Nulla di non detto, ma il passaggio di testimone dalla ministra Pisano al nuovo ministro per l’Innovazione Tecnologica e la Transizione Digitale Vittorio Colao (classe 1961) porta con sé questioni aperte e molte aspettative.
In attesa del programma, dei contenuti, e dei tempi di attuazione (tre aspetti fondamentali per qualsiasi prima impressione), la dote di Colao spinge a immaginare un ministro forte sui temi “infrastrutturali”, lui nel mondo Tlc dal 1996 come direttore generale prima di Omnitel, la futura Vodafone, guidata poi in Italia, in Europa fino a livello globale.
Ceo mondiale di Vodafone per un decennio (2008-2018) negli anni di forte concorrenza con l’ex monopolista Telecom (sia in ambito infrastrutturale sia telefonico), Colao conosce come le sue tasche tutti i risvolti del ritardo digitale accumulato dall’Italia con il resto dell’Europa, le difficoltà nell’attuazione del piano per la diffusione della banda ultralarga nelle aree grigie e nella PA, nonostante l’avvio della fibra ottica e i lavori impostati per il 5G.
Un ministro già in sintonia con altri ministri freschi di nomina: nel governo uscente, Colao aveva guidato la task force per gestire l’emergenza durante la prima pandemia e alla stesura del “Piano Colao” aveva partecipato il fisico Roberto Cingolani, 59 anni, ora ministro del nuovissimo ministero della Transizione Ecologica (tema fino ad oggi in mano a due poteri distinti, Ambiente e Mise).
Solo un cenno che riporta la tecnologia in primo piano.
Cingolani negli ultimi due anni ha guidato la trasformazione di Leonardo come Chief Innovation & Technology Officer, fondatore dell’Istituto italiano di tecnologia nel 2005, laureato alla Scuola Normale di Pisa con un curriculum di ricerca in Germania, Giappone e Usa, un profilo altamente tecnologico.

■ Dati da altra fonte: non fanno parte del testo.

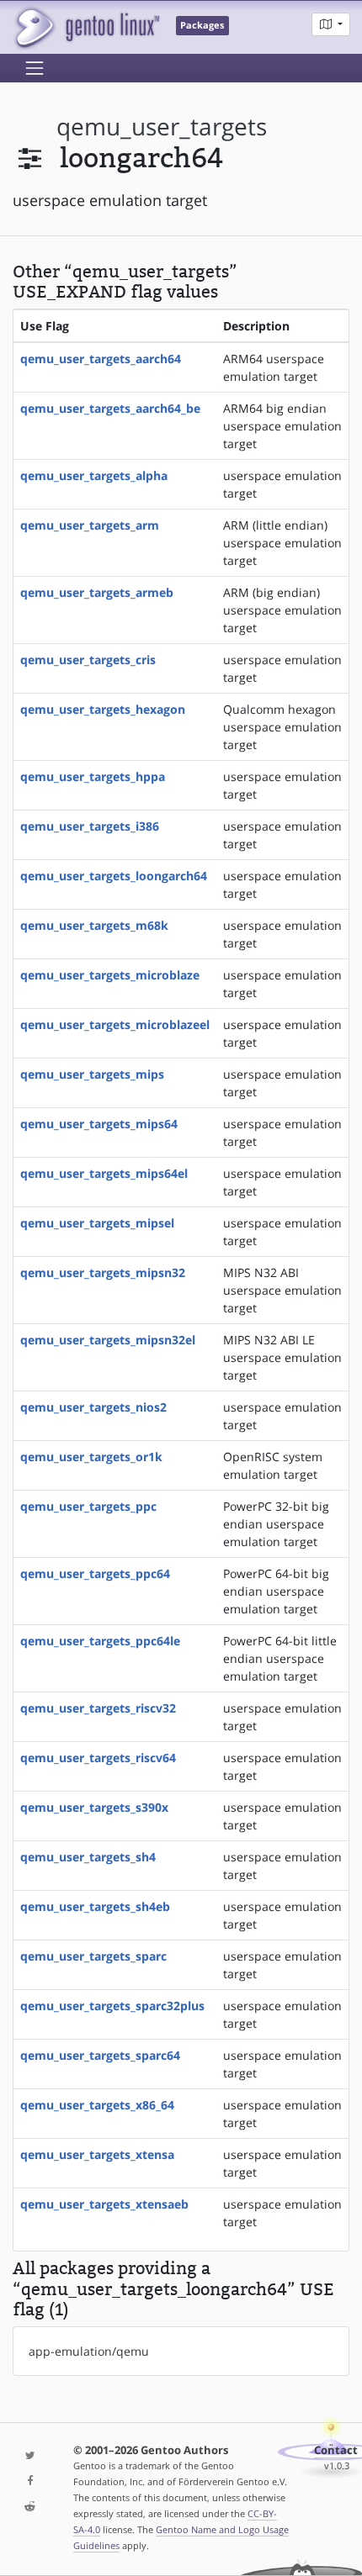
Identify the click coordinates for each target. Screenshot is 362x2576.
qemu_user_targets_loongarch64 (113, 876)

Così nella prefazione del suo recente libro “P come Prevenire. Perché solo la prevenzione può salvarci” – scritto a sei mani con Paolo Vineis e Luca Carra (2020): “Solo un radicale mutamento nella gestione e organizzazione della vita pubblica – incluso l’impiego delle tecnologie – può metterci al riparo dalla convergenza di così tante tendenze negative…” ribadendo come solo soluzioni globali, preventive e lungimiranti possano risolvere i tre debiti del genere umano: socio-economico, ambientale e cognitivo.
Sul debito in competenze e conoscenza scendono in campo due ex rettori, a capo dei due ministeri che hanno in mano la formazione delle generazioni future. Ministra dell’Università (ministero fin troppo silente ad oggi) Cristina Messa, laurea in medicina e vita spesa nella ricerca, vice presidente del Crn, delegata nel programma Horizon 2020, membro del comitato coordinatore di Human Technopole, ex-rettore dell’università Bicocca.
Ministro dell’Istruzione, Patrizio Bianchi, rettore dell’Università di Ferrara fino al 2010, autore del rapporto per la ripartenza della scuola post pandemia (voluto dalla predecessora Azzolina), non perdendo di vista quanto “l’emergenza strutturale dell’istruzione italiana esista da almeno cinquant’anni”, con particolare attenzione al divario Nord-Sud.
Quattri profili di una squadra del governo Draghi ben più ampia, che fanno della tecnologia e della ricerca le basi per l’innovazione. Noi ci concentriamo su questa, con alte aspettative.